Nelson adds that on top of the expensive price tag, anyone who is thinking about purchasing a property needs to factor in the cost of stamp duty, solicitor’s fees and any other costs that may creep up in the transaction process – all of which add up on the total bill.
"She already owns her own business, so it’s another big financial responsibility to have a mortgage," Nelson continued.
"She needs to anticipate any problems and again have funds in place in case of an emergency."
Planning for the long-term
Sally has been entirely focused on getting her business off the ground over the past few years, so has neglected her retirement planning up to this point.
However, Nelson says at 33 she is still young and has a reasonable time horizon in front of her to build up a healthy pot of money to live on once she is done working.
One of the key advantages of being a business owner, Nelson says, is that you can take advantage of tax efficient ways to plan for your retirement.
"The most tax-efficient way for her to plan for retirement is to take money out of her business. She can pay employer contributions through her own company while making sure she’s got resources in place for her business," she said.
"Even if she has only got a minimal amount to save on a monthly basis, if she adds a lump sum payment at the end of the financial year in a pension pot, it will reduce her corporation tax."

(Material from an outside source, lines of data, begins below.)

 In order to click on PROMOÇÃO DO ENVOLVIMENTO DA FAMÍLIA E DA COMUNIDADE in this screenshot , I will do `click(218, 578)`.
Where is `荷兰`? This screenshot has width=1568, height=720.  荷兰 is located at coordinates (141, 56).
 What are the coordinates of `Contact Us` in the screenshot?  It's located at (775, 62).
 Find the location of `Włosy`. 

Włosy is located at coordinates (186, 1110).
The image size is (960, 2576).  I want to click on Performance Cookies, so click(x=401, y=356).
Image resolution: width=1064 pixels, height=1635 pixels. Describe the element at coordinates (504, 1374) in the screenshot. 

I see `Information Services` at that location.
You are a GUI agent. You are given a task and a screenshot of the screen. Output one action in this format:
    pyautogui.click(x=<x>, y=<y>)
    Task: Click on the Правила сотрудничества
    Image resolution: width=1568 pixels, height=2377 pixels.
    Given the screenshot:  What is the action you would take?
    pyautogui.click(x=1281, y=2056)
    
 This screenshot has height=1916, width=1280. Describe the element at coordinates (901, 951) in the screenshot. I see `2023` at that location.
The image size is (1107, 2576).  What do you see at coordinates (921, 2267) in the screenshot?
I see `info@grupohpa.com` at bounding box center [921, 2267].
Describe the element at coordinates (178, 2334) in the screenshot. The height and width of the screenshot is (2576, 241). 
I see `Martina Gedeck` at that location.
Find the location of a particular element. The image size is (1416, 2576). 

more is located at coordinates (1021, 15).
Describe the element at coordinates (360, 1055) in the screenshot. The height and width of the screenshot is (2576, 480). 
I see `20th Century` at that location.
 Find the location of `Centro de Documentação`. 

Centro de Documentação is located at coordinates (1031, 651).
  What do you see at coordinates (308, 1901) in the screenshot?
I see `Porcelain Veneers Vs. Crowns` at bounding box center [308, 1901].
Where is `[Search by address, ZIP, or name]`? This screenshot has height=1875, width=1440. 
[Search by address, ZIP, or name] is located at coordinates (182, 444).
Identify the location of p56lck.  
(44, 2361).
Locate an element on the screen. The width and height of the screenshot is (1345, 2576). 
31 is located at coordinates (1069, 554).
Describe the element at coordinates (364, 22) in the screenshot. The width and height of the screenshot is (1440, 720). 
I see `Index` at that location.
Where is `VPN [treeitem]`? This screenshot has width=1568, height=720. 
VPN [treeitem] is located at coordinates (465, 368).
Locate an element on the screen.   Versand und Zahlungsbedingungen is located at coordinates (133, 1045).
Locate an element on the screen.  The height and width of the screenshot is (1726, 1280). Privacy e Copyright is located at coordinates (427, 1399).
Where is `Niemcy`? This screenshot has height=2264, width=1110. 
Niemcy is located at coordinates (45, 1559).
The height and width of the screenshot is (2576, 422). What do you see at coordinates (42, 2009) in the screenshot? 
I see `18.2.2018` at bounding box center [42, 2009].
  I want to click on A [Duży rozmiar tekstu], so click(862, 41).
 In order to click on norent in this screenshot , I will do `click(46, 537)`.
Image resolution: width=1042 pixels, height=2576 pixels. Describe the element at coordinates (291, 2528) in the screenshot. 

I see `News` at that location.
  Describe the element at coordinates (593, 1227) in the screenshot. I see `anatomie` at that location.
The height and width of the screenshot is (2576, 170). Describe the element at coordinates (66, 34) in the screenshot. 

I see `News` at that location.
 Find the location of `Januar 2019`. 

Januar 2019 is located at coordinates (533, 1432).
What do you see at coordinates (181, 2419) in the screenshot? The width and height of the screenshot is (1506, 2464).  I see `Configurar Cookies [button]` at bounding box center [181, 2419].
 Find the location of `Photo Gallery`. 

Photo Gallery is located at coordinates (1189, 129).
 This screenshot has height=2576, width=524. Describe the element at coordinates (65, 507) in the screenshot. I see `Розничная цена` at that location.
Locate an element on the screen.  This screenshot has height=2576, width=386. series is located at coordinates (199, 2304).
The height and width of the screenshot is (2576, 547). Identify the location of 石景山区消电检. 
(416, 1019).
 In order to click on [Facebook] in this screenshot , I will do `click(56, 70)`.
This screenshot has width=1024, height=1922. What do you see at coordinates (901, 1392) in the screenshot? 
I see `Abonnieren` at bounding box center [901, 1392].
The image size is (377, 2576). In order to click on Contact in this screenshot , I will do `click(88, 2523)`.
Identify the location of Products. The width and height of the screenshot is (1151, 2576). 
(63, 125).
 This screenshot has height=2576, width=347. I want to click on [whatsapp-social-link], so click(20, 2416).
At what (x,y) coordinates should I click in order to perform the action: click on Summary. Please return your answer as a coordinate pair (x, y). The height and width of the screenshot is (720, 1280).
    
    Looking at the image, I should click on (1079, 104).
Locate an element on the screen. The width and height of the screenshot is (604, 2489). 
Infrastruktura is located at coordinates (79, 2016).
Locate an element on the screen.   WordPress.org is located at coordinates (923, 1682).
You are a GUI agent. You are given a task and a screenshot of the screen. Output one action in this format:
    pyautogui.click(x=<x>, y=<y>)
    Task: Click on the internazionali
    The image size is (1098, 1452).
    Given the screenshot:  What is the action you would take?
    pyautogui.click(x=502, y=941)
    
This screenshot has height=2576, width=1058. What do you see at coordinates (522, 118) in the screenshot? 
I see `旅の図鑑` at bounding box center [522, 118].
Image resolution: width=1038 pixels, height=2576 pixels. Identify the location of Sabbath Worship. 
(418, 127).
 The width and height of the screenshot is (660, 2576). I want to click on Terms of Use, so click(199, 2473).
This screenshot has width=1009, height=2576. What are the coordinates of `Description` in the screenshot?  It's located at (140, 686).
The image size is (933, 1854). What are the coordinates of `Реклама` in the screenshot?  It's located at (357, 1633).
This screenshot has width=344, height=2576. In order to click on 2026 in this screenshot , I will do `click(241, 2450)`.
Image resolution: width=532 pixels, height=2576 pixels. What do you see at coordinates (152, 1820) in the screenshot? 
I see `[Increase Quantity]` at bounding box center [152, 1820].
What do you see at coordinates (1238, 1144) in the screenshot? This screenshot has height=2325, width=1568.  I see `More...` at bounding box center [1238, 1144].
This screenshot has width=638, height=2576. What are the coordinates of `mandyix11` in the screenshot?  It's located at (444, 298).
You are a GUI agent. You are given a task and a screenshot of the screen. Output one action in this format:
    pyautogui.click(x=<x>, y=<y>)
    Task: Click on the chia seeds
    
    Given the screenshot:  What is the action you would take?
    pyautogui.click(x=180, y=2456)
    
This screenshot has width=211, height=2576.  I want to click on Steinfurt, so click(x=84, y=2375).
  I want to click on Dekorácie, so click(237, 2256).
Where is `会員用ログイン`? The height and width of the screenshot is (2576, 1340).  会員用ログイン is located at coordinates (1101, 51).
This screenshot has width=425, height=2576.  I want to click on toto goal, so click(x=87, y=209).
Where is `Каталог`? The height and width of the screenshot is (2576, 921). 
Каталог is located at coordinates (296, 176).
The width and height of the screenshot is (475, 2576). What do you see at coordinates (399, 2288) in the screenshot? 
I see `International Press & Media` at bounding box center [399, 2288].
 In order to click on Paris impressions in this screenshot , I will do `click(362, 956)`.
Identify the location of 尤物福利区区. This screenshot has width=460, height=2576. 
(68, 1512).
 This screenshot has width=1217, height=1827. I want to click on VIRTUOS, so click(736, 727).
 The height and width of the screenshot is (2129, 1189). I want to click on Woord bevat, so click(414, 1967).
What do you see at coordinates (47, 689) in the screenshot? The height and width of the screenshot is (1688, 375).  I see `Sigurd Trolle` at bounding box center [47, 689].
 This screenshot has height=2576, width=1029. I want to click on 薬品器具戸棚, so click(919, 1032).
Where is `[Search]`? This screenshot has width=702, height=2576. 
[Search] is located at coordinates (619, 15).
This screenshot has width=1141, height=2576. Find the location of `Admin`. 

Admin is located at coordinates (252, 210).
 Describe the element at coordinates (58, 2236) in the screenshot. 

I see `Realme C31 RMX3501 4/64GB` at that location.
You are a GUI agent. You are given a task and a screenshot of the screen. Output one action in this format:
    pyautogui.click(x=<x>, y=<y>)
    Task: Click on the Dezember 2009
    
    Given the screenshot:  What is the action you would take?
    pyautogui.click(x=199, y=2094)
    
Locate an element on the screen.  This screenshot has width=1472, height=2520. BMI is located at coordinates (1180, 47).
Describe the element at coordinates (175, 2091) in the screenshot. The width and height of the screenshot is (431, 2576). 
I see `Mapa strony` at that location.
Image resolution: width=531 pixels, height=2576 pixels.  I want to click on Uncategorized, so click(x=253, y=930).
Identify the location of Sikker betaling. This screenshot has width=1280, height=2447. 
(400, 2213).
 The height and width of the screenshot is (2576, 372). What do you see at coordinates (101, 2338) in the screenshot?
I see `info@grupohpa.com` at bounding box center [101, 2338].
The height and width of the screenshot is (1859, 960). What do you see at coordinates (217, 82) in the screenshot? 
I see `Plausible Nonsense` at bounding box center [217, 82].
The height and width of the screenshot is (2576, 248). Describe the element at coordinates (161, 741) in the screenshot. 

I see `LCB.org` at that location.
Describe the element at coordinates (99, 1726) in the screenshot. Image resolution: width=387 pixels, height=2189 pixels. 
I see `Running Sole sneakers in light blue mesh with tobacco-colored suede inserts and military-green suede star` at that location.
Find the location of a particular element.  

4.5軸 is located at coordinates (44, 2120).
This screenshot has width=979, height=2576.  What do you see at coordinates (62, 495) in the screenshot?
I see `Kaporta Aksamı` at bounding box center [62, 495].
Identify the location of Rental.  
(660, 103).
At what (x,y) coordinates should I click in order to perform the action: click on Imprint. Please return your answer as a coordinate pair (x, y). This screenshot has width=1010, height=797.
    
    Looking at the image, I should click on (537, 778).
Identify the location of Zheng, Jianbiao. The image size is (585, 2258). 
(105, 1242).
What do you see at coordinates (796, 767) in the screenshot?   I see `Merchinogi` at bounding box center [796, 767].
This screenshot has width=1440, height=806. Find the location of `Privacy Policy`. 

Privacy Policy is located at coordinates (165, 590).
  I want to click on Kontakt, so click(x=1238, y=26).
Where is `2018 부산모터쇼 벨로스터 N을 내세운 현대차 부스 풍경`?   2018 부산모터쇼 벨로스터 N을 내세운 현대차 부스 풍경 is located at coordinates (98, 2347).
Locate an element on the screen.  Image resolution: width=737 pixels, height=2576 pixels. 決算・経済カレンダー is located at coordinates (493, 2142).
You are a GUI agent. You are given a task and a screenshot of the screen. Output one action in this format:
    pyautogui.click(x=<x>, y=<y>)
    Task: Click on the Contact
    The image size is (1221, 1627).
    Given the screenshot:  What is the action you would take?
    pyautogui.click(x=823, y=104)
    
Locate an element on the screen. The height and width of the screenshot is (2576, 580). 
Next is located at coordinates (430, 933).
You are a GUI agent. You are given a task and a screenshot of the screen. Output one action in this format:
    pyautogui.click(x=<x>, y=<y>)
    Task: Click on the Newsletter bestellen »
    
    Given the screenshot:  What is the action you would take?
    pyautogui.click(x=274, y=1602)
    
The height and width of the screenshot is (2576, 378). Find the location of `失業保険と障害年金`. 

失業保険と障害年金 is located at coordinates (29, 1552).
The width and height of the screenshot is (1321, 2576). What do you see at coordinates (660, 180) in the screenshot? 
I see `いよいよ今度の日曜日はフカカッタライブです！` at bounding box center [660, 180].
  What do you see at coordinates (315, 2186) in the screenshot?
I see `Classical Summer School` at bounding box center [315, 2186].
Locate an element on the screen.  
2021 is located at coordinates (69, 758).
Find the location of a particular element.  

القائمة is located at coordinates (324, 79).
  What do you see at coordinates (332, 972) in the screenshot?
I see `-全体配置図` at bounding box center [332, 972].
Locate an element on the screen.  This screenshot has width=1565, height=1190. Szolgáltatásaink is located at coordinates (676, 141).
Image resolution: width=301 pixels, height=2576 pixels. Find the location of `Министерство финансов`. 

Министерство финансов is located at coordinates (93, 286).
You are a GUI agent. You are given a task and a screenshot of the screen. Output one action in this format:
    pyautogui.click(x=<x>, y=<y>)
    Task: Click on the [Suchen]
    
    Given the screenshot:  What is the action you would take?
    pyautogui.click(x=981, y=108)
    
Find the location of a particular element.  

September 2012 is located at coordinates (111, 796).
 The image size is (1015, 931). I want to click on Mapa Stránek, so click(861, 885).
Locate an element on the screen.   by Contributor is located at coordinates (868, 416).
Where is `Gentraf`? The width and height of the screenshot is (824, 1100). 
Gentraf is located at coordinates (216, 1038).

"There are a lot of things she wants to look at and she needs to focus on the immediate requirements first, but you don’t want to neglect a savings requirement. You don’t have to put away huge amounts, but if you start it off and you get into that mindset it will help down the line."
"The worst thing you can do is neglect it. Put a plan in place and keep coming back to it," she stressed.
Don’t take on too much
Nelson says Sally is in danger of spreading herself too thin if she tries to begin an ISA in addition to saving for her flat and retirement.
"The most tax-efficient thing she can do is pension planning. She’ll compromise too much if she does an ISA as well. At this point, she needs to prioritise her goals and stagger them," she explained.
However, Nelson says when Sally reaches a point where she can put more money away, or her business starts providing ahead of her needs, the best place for her to start investing is in a fund of funds.
"This will still allow for diversity even if you’re only putting away £100 a month," she said. "A good starting point is a fund of funds and then you can revisit it when you’re ready to save more."
Nelson recommends the Jupiter Merlin range of funds of funds and CF Miton Special Situations, managed by FE Alpha Manager Martin Gray and James Sullivan.